Selagi asyik beristirahat, sang
pemuda melihat dari kejauhan, ada seekor kuda yang diatasnya seorang pemuda
sebaya dengan dirinya. Terlihat di sisi kiri-kanannya, kantung kulit yang
berisi penuh dengan hasil bumi.
"Assalamualaikum
saudaraku" Pemuda yang dari arah
hilir menyapa pemuda yang datang dari arah hulu. "Waalaykumussalaam
warohmatullah..." Jawab pemuda yang satu lagi, sambil merangkul penuh
kehangatan, seolah sudah lama saling mengenal.
"Kalau boleh tahu, mau
kemana anda ke kota bawah sana ?"
"Saya mau ke kota hilir, mau memberikan zakat"
Timbal pemuda yang datang dari arah hulu tersebut.
"Anda mau ke bawah untuk
berzakat ? Mengapa harus hilir ? Orang saya aja mau ke atas karena dibawah sana
sudah tak saya temui para mustahik" Sanggah pemuda yang dari hilir.
"Jadi Anda ke kota hulu, untuk berzakat juga ?"
Pemuda satunya lagi menganggukkan kepalanya.
Itulah sekelumit kisah yang
terjadi pada masa khalifah Umar bin Abdul Aziz, dimana kala itu, sangat susah
mencari orang yang menerima zakat.
Tentu kita berpikir kalau zaman
khalifah Umar bin Abdul Aziz, masyarakatnya sudah pada berlimpah harta sehingga
susah menemukan mustahik.
Saya mendapat jawaban tiga hari lalu ketika ikut Talkshow di
acara kopdar Genpro, sebuah komunitas pengusaha Muslim.

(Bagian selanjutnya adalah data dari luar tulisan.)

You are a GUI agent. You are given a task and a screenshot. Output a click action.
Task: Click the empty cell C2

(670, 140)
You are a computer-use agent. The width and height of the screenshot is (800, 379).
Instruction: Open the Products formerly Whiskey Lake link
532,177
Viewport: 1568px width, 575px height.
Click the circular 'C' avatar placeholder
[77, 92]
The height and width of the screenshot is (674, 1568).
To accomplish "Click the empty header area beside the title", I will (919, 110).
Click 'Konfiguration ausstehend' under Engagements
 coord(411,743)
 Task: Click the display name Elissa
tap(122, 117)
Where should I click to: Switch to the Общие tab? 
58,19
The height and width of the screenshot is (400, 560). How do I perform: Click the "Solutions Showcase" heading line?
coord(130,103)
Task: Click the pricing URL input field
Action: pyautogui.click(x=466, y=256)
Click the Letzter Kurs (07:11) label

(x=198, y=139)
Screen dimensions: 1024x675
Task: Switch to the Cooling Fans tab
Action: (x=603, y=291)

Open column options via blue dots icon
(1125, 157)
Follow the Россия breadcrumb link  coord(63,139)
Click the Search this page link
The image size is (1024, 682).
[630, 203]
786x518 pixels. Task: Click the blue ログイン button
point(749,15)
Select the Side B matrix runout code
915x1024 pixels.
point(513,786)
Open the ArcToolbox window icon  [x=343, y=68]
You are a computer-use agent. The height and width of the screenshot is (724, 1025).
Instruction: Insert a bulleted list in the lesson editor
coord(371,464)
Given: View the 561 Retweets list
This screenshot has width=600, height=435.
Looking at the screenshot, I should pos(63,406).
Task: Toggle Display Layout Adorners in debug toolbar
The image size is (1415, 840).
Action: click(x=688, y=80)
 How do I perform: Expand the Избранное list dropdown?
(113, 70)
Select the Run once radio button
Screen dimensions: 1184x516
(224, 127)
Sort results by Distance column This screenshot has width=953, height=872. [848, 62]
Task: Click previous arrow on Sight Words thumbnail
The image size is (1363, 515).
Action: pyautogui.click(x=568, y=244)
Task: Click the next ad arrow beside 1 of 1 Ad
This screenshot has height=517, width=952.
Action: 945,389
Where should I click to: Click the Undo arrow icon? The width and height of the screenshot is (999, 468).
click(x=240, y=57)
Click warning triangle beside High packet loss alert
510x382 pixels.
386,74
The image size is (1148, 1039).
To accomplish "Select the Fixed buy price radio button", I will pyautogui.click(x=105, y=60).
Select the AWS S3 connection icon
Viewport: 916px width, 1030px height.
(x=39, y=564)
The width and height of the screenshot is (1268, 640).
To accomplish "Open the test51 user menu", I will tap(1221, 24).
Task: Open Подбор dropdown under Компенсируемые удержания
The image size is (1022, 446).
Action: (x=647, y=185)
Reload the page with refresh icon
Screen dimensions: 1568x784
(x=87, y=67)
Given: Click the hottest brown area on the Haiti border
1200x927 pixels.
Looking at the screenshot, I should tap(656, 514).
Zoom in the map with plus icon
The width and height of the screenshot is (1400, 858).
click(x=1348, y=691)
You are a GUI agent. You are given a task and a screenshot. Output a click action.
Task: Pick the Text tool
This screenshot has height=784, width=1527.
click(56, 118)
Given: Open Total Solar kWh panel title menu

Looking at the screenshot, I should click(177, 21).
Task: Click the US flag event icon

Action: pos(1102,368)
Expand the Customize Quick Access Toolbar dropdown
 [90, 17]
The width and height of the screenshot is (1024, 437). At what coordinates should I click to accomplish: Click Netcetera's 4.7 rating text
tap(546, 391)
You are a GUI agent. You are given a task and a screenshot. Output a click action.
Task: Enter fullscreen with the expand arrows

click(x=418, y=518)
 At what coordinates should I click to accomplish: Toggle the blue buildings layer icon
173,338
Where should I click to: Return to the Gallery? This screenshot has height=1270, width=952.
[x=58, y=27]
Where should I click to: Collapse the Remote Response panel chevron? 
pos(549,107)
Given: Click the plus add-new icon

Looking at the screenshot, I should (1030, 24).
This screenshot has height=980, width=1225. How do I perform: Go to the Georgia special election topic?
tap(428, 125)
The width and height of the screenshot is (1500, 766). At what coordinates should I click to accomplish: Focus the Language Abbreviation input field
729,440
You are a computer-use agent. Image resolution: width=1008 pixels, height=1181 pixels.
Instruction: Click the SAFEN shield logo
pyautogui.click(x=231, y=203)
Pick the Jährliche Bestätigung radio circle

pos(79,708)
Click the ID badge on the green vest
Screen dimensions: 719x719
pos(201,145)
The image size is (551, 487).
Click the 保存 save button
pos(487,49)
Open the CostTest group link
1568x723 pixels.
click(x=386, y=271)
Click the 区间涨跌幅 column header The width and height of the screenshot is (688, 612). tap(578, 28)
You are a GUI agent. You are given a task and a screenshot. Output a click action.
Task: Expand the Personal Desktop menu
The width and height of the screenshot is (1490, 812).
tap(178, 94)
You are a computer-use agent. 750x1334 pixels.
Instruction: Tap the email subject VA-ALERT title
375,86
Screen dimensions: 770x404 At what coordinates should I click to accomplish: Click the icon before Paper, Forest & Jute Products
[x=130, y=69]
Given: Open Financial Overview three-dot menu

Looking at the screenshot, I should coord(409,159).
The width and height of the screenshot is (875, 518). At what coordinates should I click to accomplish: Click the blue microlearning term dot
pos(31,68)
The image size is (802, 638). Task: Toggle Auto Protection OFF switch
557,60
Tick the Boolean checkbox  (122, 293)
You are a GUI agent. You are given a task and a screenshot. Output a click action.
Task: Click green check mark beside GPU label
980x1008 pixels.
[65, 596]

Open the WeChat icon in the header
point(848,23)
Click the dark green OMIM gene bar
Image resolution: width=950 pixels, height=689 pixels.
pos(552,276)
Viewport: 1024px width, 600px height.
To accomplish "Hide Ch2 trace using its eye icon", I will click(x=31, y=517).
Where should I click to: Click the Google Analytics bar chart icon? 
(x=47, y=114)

Presiden Genpro, Iwan Kurniawan Lc
menjelaskan bahwa yang pertama dibangun oleh Khalifah adalah mentalnya dulu
dengan menggembleng ketaqwaannya. Masyarakatnya diharuskan untuk terus menuntut
ilmu agar tumbuh menjadi mukmin sejati. Sang Khalifah terkenal dengan
kearifannya, bijaksana, adil dan rendah hati. Hal ini pula yang terus
dikobarkan kepada rakyatnya.
Mind set yang dibangun tentang zakatpun,
tertanam dalam diri umat sebagai sesuatu yang tak layak untuk dimakan. Karena
Zakat merupakan sesuatu yang harus dikeluarkan, sehingga sifatnya kotor. Hal
ini pula yang akhirnya banyak masyarakat yang enggan menerima zakat. Dan salah
satunya tergambar pada kisah diatas tadi.
Umar bin Abdul Aziz merupakan
khalifah yang memerintah paling singkat yakni dari 99 H sampai 101 H. Namun
kiprahnya dalam menghidupkan tatanan islami dicatat dengan tinta emas dalam sejarah.
Bahkan para akhli mengatakan bahwa masa itulah masa kejayaan islam
sesungguhnya.
Ketaqwaan ini pula yang
diwariskan Umar kepada anak-anaknya. Karena soal materi, Umar hanya
meninggalkan 19 Dinar. Itupun 4 Dinar dipakai buat membeli kain kafan dan sebagian lagi habis dipakai untuk biaya pemulasaraan atas dirinya.
Dan yang tersisa hanya 9 dinar yang harus diberikan kepada 11 anak sebagai ahli
warisnya.
Kejadian
ini berbanding terbalik dengan meninggalnya khalifah berikutnya, yakni Hisyam
bin Abdul Malik. Sama-sama meninggalkan 11 anak, tapi masing-masing anaknya
mendapatkan masing-masing satu juta dinar.
Waktupun terus berlalu, hingga pada suatu hari seorang ulama bernama
Muqotil bin Sulaiman mendapati salah seorang putera Umar bin Abdul Aziz menyedekahkan
1000 ekor kuda perang pilihan. Sementara di hari yang sama, Muqotil
mendapatinya salah seorang putera khalifah Hisyam bin Abdul Malik menjadi
pengemis di salah satu pasar.
Hal ini
membuktikan bahwa warisan berupa harta atau kekayaan tak memiliki arti bila
dibandingkan dengan warisan berupa mental dan ketaqwaan tangguh yang diwariskan
seseorang.
Diakhir penyampaiannya Iwan Kurniawan mengajak para pengusaha muslim, agar seanantiasa menjaga ketaqwaannya, karena bisnis kita hari ini, merupakan ladang amal untuk kehidupan kelak di akhirat.
Kita juga harus seperti itu, ketaqwaannya dahulu lalu yang lainnya menyusul kemudian.